Самоучки

Нам мнится: мир осиротелый
Неотразимый Рок настиг —
И мы, в борьбе, природой целой
Покинуты на нас самих.
Ф.И. Тютчев

Несколько лет тому назад я, еще не закончив образование, начал писать для одного модного журнала, выходившего под претенциозным девизом наподобие следующего: «Вы понимаете, что происходит». Надо оговориться, что ни тогда, ни позже как раз никто ничего не понимал из того, что творилось вокруг. Вчерашние школьники и отставные военные, товароведы и прорабы, превратившиеся вдруг в «крепких хозяйственников», воры вне всяких законов, сомнительные авторитеты и убежденные домохозяйки в мгновение ока наживали состояния; город лихорадочно реставрировался, а в раскрашенных граффити подъездах запахло сушеной коноплей. Шальные деньги кружили голову, и отнюдь не только тем, на кого просыпались сладостным и нежданным дождем. Они легко приходили в руки и исчезали тем легче, как дым. Их провожали рассеянными улыбками и о них не слишком сожалели. Все стало можно, все оказалось рядом.

Кухня, наша московская кухня, – этот «английский клуб» застоя, парламент молодости, средоточие умственной жизни, – превратилась вдруг в скучную комнату для приготовления пищи. Ароматы таящейся под спудом свободы, пряные, волнующие ароматы откровений, мистических эманаций, полетов мысли и души, сменили запахи импортных полуфабрикатов, а священный чай стали заваривать прямо в кружках – тоже импортных, толстых, как ноги слона или поленья, поставленные вертикально. Переселения, отъезды следовали один за другим бесконечной чередой, и старым друзьям нельзя было больше позвонить, набрав, к примеру, 241…, а требовалось путаться в мудреных кодах экзотических стран, то и дело рискуя угодить к девушкам, для которых нет, так сказать, заповедных тем. Либо приходилось старательно выводить на почтовом конверте что-нибудь вроде: «Улица полковника Райналя, Лион…» (все это, конечно, по-французски).

Появились круглосуточные услуги и не закрывающиеся на ночь кафе, танцевальные заведения, которые пышно именовали клубами. Там, коротая свободные вечера, веселилась молодежь, и в самый глухой час ночи, когда шаги прохожего на пустынной улице раздаются за километр, заведения были полны беспечными людьми. В воздухе, повитом дымом модных сигарет, реяли соблазны и предчувствия, и даже девушки здесь оценивали себя баснословно, словно были принцессами исчезнувших королевств.

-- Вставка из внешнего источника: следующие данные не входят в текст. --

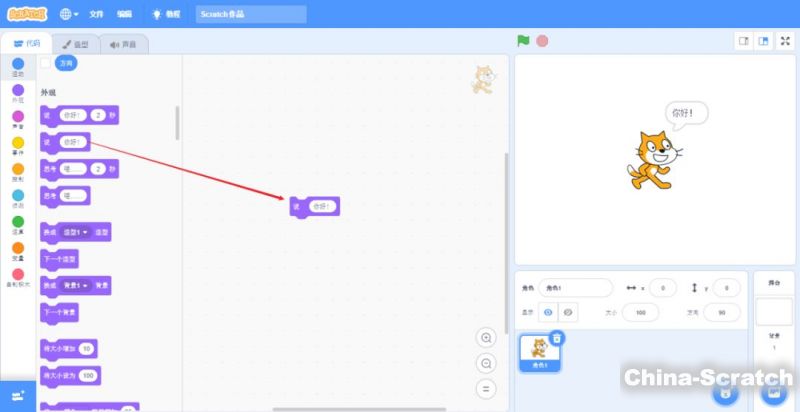The image size is (800, 412).
Task: Open the globe language dropdown
Action: (69, 14)
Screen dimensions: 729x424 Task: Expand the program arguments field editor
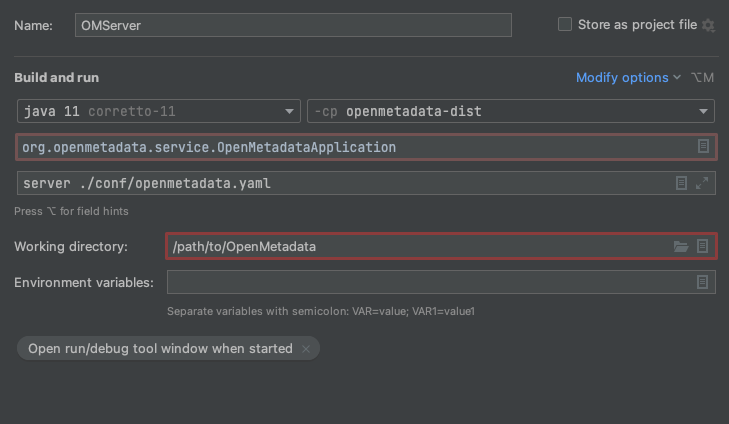[702, 183]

Неистовствовала музыка, и люди, большинство из которых никогда не покидали пределов кольцевой дороги, ощущали себя причастившимися всех тайн огромного мира, по-прежнему парившего в безбрежности темных галактик.

Мой редактор, такой же, как и я, молодой человек, – ниспровергатель устоев, которые, скажем прямо, пошли трещинами задолго до его рождения, и бунтарь, впрочем, в самом узком смысле этого слова, а заодно неистовый почитатель Набокова и Джойса, обрушивал на меня мутные потоки своих восторгов.

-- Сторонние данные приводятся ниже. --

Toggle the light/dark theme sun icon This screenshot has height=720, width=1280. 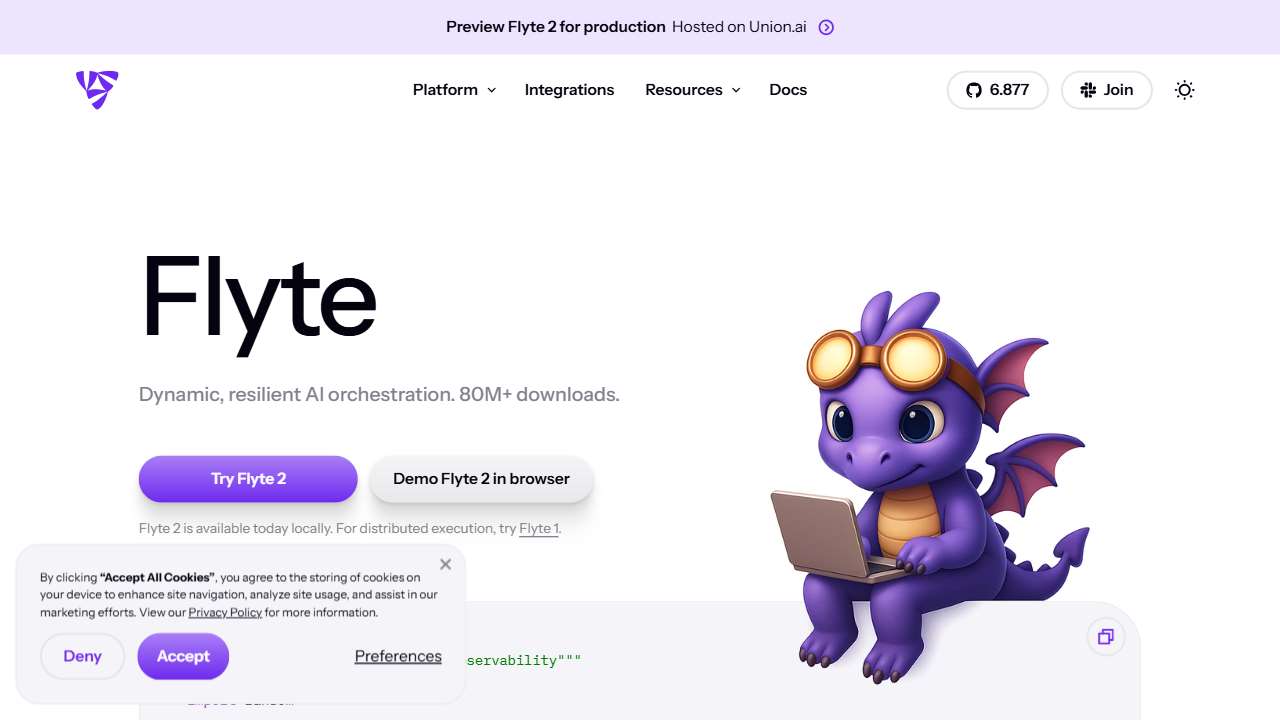coord(1185,90)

– Старик, – восклицал он, – ты только подумай! На десяти страницах описывается, как человек – не кто-нибудь, а человек – испражняется. И это прекрасно!

Как бы то ни было, я терпел подобные разговоры единственно потому, что обычно они скрашивались чашечкой-другой превосходного кофе, который в редакционном буфете умели готовить выше всяких похвал.

Кроме того, как это делают все редакторы, он частенько вымарывал из моих репортажей именно те строки, которые мне нравились больше всего, и заставлял вписывать другие, писать которые я не имел никакого желания.

Именно в это время редактор был одержим новой концепцией нашего журнала – его владелец выкупил старое название, под сенью которого бывшие хозяева, наследники великих диссидентов, в протяжении всех мрачноватых перестроечных лет насаждали демократию с той же страстью, с какой некогда император Юлиан[1] насаждал культ Диониса на просторах своей собственной, трещавшей по швам империи.

– К черту этот хлам! – кричал редактор. – Нам интересно все, что подсмотрено с черного хода. За что мы платим. Кто на что живет, кто с кем спит, кто чем болеет… Вот тебе вечные ценности, – неизменно добавлял он, устало отмахиваясь от табачного дыма, которым исходил я, словно был огнедышащим драконом, а не добропорядочным гражданином государства, обновленного до такой степени, что оно как будто уже не существовало. – Старик, пойми, побольше натурализма. Пора открываться.